Even drivers in the Northeast had a tough time navigating the icy conditions. Jim DeMarino said a normally four-hour drive from Pittsburgh to northern Virginia took eight hours.
DeMarino, who lives in Alexandria, Virginia, submitted photos of what he called a "tricky drive" along highways that were "scattered with abandoned, crashed and disabled vehicles."
Dozens of tornadoes
The same weather system that dumped heavy snow in the Midwest and Northeast spawned as many as 30 tornadoes on Christmas, some with wind speeds of more than 100 mph, across the Southeast.

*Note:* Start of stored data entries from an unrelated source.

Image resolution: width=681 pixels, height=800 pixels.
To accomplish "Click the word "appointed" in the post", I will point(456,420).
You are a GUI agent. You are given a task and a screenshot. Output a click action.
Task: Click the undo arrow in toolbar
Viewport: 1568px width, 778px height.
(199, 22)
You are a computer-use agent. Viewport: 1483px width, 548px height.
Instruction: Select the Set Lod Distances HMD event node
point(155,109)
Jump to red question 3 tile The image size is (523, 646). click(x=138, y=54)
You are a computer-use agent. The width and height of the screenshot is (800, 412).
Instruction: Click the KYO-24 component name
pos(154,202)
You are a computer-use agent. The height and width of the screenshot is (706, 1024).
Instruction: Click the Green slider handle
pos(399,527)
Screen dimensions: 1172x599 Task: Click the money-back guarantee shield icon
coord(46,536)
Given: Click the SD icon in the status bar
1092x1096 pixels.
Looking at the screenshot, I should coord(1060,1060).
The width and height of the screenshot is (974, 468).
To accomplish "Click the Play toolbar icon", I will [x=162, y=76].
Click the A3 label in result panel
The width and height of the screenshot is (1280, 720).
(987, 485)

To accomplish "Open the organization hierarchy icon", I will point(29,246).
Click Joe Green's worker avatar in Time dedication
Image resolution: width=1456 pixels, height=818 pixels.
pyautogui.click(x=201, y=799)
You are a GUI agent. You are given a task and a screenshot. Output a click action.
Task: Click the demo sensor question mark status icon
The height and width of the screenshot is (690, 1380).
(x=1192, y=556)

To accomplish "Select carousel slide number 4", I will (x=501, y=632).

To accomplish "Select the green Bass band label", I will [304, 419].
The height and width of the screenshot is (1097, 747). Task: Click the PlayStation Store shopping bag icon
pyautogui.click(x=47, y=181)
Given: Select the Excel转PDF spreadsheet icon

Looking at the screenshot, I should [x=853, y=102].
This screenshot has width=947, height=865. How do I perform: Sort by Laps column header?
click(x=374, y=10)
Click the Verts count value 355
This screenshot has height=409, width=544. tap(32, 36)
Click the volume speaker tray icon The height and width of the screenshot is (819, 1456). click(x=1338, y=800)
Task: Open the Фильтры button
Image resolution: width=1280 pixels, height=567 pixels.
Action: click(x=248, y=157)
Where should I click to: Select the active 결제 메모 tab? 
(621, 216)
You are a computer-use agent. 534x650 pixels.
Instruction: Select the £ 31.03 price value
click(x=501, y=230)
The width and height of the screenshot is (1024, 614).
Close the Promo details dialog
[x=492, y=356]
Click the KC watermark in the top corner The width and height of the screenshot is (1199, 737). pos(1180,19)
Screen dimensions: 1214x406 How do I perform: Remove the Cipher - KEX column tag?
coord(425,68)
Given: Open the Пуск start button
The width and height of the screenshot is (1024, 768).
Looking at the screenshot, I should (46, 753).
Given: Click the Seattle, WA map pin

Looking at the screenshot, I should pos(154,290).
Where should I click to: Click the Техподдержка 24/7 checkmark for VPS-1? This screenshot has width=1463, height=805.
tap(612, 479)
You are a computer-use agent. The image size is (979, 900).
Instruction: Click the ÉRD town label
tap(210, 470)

Fifteen of Tuesday's powerful twisters struck Alabama, the National Weather Service confirmed. In Mobile County, David Saraceno spotted something ominous as he sped down Interstate 165 on Tuesday. He was traveling with his wife and 1-year-old daughter to visit family when he saw a tornado on the side of the road. His wife videotaped it.
"It looked like it was about two miles away from us," Saraceno said. "I put the pedal to the floor to try and get out of harm's way, but it seemed to be getting closer and closer."
Panicked, Saraceno got off the interstate near the town of Chickasaw, drove in a different direction and turned around to go home.
Mississippi remained under a state of emergency Friday, with 12 counties reporting storm damage. Nearly 60 homes were destroyed in those counties, and 22 injuries were reported.
Winter wonderland in Dallas
For others, the winter storm system brought a rare white Christmas.
In Dallas, some residents had to change from short sleeves to winter coats on Tuesday, as temperatures plummeted from the 60s to the low 20s in one day.
"We knew it was going to be a white Christmas in Dallas this year as per the weather advisory, but were not aware it will turn out to be so beautiful and freezing cold," Shail Bhatt said.
It's not often that Dallas gets more snow than Chicago, but that's what happened this week.